With their virtual players trained, it was time for some match action: starting with 2v2 and 3v3 games to maximize the amount of experience the agents accumulated during each round of simulation (and mimicking how young players start off with small-sided games in real life). The highlights—which you can watch here—have the chaotic energy of a dog chasing a ball in the park: players don’t so much run as stumble forward, perpetually on the verge of tumbling to the ground. When goals are scored, it’s not from intricate passing moves, but hopeful punts upfield and foosball-like rebounds off the back wall.

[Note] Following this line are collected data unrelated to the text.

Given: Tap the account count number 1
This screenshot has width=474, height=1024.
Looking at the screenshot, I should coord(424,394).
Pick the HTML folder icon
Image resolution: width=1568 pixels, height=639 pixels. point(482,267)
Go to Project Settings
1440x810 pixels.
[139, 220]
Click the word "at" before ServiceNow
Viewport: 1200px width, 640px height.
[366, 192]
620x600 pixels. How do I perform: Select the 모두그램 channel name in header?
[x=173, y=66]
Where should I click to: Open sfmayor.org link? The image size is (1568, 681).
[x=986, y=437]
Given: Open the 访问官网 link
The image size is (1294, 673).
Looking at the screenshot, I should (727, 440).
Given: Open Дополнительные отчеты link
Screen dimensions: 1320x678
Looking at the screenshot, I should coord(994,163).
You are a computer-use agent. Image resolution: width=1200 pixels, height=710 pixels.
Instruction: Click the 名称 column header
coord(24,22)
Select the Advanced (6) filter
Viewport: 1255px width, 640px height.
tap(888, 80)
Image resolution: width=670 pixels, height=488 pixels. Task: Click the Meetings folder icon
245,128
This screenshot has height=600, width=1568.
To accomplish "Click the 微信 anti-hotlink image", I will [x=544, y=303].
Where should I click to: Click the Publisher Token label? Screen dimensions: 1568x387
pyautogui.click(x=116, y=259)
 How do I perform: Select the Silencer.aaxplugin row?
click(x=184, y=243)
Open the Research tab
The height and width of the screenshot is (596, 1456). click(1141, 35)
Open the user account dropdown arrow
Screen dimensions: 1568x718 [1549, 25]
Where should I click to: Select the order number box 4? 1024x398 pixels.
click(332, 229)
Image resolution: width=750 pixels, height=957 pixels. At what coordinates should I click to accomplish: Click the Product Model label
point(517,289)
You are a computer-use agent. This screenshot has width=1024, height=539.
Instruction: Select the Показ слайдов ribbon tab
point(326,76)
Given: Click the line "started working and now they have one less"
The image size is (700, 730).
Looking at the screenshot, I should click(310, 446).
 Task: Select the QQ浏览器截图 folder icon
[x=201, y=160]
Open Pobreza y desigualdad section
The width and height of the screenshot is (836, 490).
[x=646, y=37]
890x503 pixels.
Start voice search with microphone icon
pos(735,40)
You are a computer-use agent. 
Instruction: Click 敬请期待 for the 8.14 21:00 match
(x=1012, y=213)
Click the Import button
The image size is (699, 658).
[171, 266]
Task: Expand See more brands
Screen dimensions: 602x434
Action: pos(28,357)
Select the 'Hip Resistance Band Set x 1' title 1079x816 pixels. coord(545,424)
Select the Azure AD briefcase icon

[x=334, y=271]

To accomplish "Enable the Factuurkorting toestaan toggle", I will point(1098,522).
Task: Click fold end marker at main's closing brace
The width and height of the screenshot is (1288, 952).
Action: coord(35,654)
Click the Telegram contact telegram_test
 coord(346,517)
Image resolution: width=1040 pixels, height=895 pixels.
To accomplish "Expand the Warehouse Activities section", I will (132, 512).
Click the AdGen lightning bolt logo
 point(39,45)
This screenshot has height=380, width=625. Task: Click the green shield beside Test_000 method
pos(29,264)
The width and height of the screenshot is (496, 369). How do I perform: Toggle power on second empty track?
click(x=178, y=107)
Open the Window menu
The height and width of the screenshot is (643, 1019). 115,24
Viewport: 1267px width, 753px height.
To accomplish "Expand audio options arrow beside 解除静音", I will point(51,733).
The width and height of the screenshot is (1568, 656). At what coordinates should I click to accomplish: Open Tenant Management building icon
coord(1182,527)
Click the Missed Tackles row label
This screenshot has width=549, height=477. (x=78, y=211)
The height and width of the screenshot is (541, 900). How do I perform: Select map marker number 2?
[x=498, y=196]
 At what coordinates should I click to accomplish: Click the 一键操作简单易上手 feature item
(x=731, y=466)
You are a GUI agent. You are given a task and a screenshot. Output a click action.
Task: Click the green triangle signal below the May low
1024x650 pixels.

However, although in games the agents were rewarded only for scoring goals, the researchers quickly saw properties like teamwork starting to emerge. “At the very beginning of training all of the agents just run to the ball, and at some point after a few days we’d actually see that the agents would realize that one of its teammates was in control of the ball and would turn around and run up the pitch, anticipating that its teammate would try and score or maybe pass the ball,” says Lever. It’s the first time such coordination and teamwork has been seen in such a complex and quick-acting AI. “That’s one of the breakthroughs that’s interesting to me,” Lever says.
As for the point of all this? It’s not about dominating the Robot World Cup; Heess is working on imbuing some of the lower-level skills the agents have learned into physical robots to make them move in ways that are more “safe and naturalistic” in the real world. That’s not just so they don’t freak out humans that interact with them, but also because the jittery, irregular motions that may be produced by unstructured reinforcement learning could damage robots that weren’t optimized to move in those ways, or just waste energy.
It’s all part of work on “embodied intelligence”—the idea that a general artificial intelligence might be required to move around the world in some sort of physical form, and that the nature of that form might determine the way it behaves. “It’s interesting both in simulated worlds, which increasingly feature physics-based simulation, but also to develop methods for robot learning,” says Heess.
Eventually these slightly slapstick digital players could help both robots and metaverse avatars move in ways that seem more human—even if they’ll still never beat us at soccer. “Football is not really an end goal in itself,” says Lever. “There are just lots of things you need to solve in order to get there.”